**TASK BRIEF**
Reproduce the lines from the one holding "For every named target in this 611×1136" through the one holding "Account (31, 915)", inclusive, replacing "Policy" with "Statement" and leaving everything else unchanged.

**RECORDS FOR THIS EXERCISE**
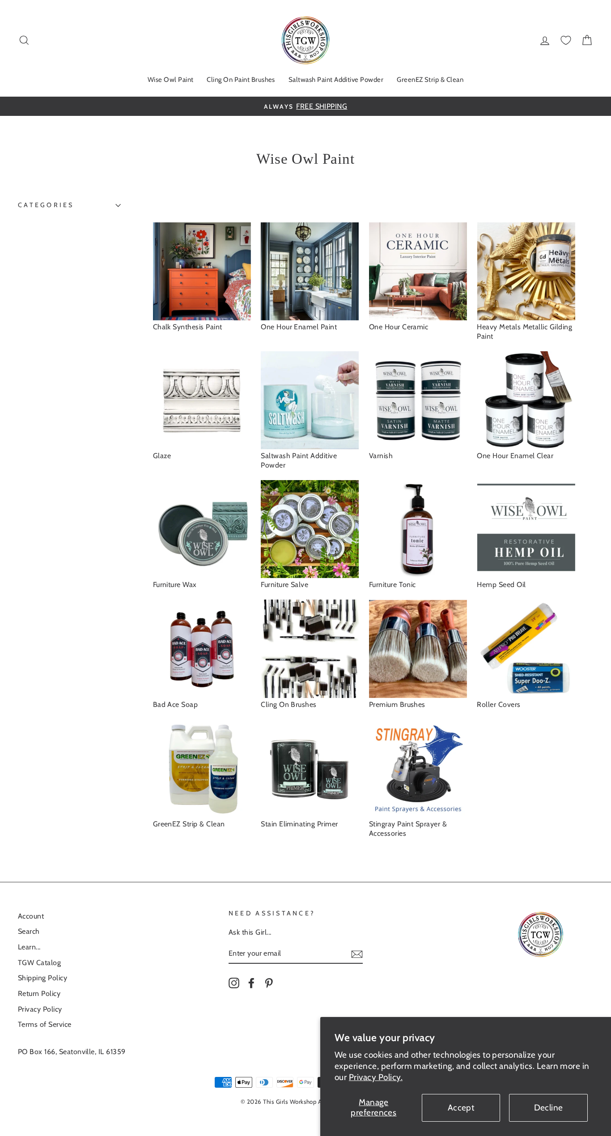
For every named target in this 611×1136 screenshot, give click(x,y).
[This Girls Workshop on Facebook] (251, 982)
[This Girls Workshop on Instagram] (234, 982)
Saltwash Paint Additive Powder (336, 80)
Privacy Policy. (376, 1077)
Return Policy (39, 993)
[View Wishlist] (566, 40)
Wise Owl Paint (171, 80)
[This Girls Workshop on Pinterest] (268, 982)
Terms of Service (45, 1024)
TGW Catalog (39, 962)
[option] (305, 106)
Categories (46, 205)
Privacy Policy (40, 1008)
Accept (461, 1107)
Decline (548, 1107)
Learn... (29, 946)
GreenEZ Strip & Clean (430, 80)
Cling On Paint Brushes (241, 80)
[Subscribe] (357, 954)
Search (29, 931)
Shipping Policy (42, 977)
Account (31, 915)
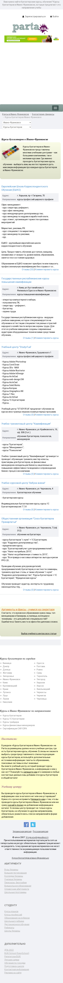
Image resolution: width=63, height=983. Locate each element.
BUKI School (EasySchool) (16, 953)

--

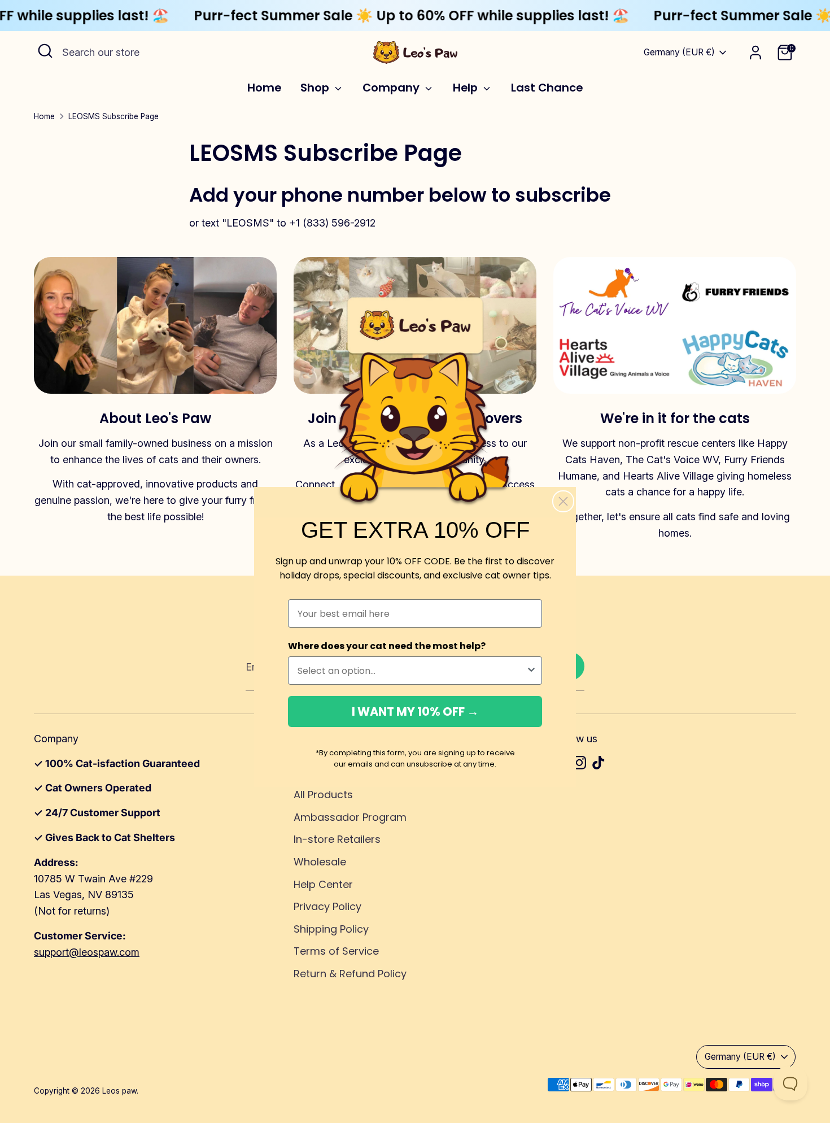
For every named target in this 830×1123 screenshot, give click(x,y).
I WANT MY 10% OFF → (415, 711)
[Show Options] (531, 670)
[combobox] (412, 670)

**WRITTEN ANSWER**
For every named target in this 611×1136 screenshot, give click(x,y).
[This Girls Workshop on Facebook] (251, 982)
[This Girls Workshop on Instagram] (234, 982)
Saltwash Paint Additive Powder (336, 80)
Privacy Statement. (376, 1077)
Return Statement (39, 993)
[View Wishlist] (566, 40)
Wise Owl Paint (171, 80)
[This Girls Workshop on Pinterest] (268, 982)
Terms of Service (45, 1024)
TGW Catalog (39, 962)
[option] (305, 106)
Categories (46, 205)
Privacy Statement (40, 1008)
Accept (461, 1107)
Decline (548, 1107)
Learn... (29, 946)
GreenEZ Strip & Clean (430, 80)
Cling On Paint Brushes (241, 80)
[Subscribe] (357, 954)
Search (29, 931)
Shipping Statement (42, 977)
Account (31, 915)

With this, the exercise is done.